Afonso não acreditava nas palavras que ouvia. De fato era verdade, aquele reles livro não passava de uma longa reportagem sobre a vida de um homem desgraçado, enganado pela mulher. Não esperava a hora para encontrar seu rival, esfregaria contra ele as evidências, provaria por A mais B a fraude que este escritor era.
- Então como havia lhe dito, Afonso, não esse seu nome? Conforme havia dito na minha juventude me apaixonei por uma pequena que quase me desgraçou a vida. Sorte que não perdi o juízo.
- Capitu – Afonso falou em voz baixa.
- O que disse rapaz?
- Capitu.
-Então você também a conhece.
-Não. Não a conheço.
-Como sabe o nome daquela sonsa, desculpe-me o palavreado.
-Um palpite.
-Palpite? Não acredito. Ela tinha os olhos de ressaca. Alta, forte e cheia. Os cabelos, lindos cabelos, quando os escovei fui o homem mais feliz. Não poderia naquele tempo existir um homem mais feliz que eu. Na época, em minha casa, vivia um agregado : José Dias. Ele bem que me avisou, mas não dei ouvidos. Eu estava cego, a paixão cega, não é mesmo? Ele dizia que ela tinha uns olhos de cigana oblíqua e dissimulada.
O bonde sacolejava. Já se viam os prédios da cidade. O motorneiro gritava os pontos, os passageiros desciam apressados.
-É, fica no Campo de Sant’Anna – avisou Bento.- Foi mesmo um prazer, Afonso, não sei se nos encontraremos de novo, mas aqui está o meu cartão. Quando precisar se separar, pode me procurar. Acertaremos um bom honorário.
Afonso voltou a sentir o mal-estar. As mãos frias, a cabeça zonza e a tremedeira. De repente sua visão se turvou, encheu-se vultos brancos, cada um com uma voz distinta. O braço alguém o pressionava e fazia um garrote. A picada metálica lhe deu a certeza que estava sendo socorrido. Quando sua visão voltou ao normal, enxergou o Castro preocupado, sua irmã lamentando-se.
- Já a esta hora?! – reprovava a irmã. – se continuar por este caminho acabará morto, me ouviu, está me ouvindo.

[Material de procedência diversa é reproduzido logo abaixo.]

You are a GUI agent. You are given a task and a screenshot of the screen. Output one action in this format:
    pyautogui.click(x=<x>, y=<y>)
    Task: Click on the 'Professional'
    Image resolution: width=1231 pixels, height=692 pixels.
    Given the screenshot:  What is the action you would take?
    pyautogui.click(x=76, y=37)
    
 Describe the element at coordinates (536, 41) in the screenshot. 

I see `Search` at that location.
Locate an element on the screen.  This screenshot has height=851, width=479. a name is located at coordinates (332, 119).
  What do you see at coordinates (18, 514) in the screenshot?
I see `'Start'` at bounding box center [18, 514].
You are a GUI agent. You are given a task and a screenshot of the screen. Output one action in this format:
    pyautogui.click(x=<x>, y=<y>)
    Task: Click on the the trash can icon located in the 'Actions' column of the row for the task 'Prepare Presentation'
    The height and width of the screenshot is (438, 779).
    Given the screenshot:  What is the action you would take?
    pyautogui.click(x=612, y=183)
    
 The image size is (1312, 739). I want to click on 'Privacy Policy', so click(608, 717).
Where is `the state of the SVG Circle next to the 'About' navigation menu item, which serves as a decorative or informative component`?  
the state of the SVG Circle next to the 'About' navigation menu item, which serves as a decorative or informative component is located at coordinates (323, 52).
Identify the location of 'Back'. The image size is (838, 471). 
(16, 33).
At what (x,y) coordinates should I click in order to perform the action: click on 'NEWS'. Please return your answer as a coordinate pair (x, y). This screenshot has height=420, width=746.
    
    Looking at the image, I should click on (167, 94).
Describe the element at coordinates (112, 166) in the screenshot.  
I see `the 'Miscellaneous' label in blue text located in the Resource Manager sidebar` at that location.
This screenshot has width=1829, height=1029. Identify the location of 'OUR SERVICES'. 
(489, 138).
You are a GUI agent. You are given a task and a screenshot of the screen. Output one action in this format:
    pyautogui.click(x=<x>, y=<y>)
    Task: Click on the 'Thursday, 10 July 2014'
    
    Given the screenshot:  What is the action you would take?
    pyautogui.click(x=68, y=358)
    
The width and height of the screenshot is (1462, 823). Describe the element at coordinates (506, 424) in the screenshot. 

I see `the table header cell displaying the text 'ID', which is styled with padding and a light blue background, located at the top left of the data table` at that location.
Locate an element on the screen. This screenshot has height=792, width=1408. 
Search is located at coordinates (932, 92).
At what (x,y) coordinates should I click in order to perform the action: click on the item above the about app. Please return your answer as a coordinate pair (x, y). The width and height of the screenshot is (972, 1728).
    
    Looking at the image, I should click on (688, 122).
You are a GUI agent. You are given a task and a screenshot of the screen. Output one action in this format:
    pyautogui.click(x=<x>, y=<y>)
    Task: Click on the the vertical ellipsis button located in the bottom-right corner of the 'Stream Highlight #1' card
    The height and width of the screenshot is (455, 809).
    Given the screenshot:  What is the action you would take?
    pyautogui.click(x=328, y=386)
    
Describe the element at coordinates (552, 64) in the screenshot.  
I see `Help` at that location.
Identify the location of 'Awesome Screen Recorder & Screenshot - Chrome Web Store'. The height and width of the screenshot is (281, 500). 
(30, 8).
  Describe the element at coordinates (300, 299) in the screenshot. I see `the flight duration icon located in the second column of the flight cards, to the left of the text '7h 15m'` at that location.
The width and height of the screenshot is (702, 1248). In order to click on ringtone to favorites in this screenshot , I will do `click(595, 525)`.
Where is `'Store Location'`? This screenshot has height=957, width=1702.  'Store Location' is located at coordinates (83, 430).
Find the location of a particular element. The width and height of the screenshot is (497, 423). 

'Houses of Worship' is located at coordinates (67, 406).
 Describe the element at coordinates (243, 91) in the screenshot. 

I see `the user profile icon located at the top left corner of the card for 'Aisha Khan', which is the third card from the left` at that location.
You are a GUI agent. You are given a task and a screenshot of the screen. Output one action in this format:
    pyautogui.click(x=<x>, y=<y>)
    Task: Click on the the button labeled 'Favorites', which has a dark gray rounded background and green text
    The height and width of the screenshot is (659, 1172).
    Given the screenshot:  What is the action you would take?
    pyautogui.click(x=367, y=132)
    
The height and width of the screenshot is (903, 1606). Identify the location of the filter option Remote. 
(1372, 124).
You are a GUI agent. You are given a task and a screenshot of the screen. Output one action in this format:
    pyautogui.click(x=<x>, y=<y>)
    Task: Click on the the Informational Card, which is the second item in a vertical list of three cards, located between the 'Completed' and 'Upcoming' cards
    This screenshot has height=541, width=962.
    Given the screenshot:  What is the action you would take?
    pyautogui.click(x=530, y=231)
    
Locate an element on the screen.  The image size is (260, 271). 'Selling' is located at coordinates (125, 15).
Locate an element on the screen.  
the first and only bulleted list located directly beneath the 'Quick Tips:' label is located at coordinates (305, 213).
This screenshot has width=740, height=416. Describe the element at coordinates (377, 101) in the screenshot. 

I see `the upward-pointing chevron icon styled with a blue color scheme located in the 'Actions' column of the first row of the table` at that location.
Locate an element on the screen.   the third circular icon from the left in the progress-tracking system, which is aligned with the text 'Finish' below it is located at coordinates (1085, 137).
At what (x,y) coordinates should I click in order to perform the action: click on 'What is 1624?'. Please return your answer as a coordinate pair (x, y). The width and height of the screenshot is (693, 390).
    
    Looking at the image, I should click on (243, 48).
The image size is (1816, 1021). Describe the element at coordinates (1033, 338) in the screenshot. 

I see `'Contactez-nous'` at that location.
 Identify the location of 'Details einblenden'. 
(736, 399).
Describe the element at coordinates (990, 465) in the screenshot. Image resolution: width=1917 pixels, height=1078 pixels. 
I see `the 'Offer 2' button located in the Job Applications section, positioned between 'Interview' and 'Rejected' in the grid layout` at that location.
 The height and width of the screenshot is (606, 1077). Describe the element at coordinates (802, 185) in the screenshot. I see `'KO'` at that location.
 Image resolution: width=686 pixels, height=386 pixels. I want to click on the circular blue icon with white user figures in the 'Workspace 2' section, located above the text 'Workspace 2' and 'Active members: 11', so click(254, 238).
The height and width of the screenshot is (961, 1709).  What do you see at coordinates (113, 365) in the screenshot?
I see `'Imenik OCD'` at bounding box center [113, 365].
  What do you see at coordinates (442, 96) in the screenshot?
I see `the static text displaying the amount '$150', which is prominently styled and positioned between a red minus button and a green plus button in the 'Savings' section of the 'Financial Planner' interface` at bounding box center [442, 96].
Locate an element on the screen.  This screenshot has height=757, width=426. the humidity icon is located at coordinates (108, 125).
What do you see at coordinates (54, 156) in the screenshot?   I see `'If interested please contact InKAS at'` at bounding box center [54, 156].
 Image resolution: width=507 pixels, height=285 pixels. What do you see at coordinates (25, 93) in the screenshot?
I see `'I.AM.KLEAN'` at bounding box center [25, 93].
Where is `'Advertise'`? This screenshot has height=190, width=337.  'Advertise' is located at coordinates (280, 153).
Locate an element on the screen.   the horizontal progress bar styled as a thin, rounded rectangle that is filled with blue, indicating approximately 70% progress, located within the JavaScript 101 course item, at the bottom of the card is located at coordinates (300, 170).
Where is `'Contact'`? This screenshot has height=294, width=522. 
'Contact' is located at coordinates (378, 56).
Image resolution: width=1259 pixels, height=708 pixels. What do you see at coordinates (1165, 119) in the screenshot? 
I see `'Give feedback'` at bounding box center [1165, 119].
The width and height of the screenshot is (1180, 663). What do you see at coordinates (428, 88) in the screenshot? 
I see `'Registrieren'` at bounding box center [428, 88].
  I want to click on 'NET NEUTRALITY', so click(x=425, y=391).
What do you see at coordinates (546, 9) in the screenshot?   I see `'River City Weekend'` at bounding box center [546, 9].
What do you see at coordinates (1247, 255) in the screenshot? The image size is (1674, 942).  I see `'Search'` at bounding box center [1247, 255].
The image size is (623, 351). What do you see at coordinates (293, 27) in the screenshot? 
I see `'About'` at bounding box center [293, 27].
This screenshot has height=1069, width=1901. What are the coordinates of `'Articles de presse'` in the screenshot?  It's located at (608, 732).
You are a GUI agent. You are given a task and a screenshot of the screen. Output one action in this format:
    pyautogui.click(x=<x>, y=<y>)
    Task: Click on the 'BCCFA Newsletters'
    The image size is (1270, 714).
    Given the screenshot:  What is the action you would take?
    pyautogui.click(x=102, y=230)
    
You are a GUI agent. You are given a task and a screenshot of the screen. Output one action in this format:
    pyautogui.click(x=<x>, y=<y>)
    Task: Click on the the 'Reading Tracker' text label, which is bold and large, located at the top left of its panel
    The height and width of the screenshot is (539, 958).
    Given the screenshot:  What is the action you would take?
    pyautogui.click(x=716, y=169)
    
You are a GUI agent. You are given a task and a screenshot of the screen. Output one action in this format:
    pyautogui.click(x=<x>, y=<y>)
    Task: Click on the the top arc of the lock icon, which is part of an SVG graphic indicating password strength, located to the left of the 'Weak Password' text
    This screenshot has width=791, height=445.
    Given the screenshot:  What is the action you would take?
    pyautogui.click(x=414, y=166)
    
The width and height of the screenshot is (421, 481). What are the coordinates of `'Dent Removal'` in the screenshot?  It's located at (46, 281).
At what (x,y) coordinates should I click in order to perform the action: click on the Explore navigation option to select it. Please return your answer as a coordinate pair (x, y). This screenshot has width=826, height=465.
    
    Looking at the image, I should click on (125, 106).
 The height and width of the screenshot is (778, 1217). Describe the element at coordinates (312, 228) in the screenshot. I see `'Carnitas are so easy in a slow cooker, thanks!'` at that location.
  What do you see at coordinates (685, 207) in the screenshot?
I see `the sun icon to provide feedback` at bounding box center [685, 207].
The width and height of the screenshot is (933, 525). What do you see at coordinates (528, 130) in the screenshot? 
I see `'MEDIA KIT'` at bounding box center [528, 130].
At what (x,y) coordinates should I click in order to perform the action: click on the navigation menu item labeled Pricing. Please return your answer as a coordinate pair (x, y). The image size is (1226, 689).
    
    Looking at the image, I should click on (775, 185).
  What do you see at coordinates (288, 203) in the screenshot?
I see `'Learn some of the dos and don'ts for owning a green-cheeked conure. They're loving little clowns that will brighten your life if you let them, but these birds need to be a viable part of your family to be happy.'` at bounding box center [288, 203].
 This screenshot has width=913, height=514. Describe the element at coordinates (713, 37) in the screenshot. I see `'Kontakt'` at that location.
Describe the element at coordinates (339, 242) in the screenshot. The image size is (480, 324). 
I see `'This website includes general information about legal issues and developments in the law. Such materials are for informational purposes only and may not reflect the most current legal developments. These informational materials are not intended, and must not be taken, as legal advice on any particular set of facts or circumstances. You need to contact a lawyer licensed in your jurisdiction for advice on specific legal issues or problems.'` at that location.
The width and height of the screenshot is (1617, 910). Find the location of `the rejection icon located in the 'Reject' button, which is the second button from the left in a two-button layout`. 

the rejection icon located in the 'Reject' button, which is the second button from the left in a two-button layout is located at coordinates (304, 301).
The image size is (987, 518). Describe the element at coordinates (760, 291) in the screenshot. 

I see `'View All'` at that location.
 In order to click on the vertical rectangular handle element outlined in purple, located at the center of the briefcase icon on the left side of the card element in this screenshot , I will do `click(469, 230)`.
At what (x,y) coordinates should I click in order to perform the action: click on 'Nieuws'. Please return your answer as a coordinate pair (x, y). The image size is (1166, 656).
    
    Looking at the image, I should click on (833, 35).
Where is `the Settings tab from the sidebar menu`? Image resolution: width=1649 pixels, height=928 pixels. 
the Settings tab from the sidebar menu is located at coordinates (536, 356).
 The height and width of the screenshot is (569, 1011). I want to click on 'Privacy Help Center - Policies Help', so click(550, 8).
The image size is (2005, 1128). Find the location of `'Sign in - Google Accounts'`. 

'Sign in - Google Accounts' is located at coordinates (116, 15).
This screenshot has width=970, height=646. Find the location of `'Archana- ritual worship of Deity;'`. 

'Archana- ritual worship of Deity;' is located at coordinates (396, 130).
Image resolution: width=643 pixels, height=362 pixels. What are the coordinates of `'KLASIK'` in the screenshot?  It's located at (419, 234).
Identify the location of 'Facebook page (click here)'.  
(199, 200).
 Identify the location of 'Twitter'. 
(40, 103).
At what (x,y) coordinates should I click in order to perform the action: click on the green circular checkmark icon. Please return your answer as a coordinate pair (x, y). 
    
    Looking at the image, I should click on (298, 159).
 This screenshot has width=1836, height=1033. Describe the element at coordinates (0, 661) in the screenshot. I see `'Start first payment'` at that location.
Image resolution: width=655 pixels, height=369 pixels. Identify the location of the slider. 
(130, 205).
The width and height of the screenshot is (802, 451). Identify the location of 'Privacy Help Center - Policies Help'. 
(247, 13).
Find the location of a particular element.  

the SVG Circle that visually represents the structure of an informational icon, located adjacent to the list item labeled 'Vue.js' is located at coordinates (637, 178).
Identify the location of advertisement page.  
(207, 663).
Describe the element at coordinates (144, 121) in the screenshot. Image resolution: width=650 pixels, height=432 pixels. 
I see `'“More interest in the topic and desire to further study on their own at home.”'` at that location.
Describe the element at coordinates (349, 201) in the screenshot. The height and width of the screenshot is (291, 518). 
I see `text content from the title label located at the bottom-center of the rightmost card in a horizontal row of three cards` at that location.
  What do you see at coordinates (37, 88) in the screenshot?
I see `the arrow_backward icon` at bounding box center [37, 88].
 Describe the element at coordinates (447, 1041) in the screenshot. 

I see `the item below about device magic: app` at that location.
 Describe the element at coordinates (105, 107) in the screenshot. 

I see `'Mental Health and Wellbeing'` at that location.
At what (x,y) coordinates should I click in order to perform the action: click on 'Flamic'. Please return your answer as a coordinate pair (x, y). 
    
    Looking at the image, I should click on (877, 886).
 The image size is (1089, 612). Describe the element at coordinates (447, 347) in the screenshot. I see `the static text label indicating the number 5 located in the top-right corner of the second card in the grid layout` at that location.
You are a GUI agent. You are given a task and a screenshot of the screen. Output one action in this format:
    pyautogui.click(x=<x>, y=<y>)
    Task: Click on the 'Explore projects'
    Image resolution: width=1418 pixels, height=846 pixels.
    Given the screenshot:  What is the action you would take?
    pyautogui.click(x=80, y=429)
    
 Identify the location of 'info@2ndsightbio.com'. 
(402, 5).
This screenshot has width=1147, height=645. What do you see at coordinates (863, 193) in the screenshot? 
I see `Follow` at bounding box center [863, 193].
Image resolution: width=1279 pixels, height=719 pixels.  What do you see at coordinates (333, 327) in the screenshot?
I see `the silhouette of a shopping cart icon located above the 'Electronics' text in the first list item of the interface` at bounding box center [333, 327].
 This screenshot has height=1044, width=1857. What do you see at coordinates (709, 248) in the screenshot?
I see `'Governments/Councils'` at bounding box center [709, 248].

Castro não estava mais agüentando o calor infernal, se recompôs, pondo um ponto final na balbúrdia toda, levando Afonso que estava caído para a cadeira próximo ao balcão.
- Lima eu não entendi nada. Caístes aí e danou a falar o nome de uma pequena, Capitu. Você vai me pagar, Machado, vai me pagar. Não é melhor tu desistires desta coisa toda? Eles são brancos, homem, nunca te deixarão entrar por aquela porta, mesmo que tenhas miolo.
Lima Barreto percebeu neste instante que tudo não passava de um delírio. Contudo, levou às mãos ao volume no bolso interno do paletó estragado, apertando contra si o livro como se enterrasse no peito uma faca.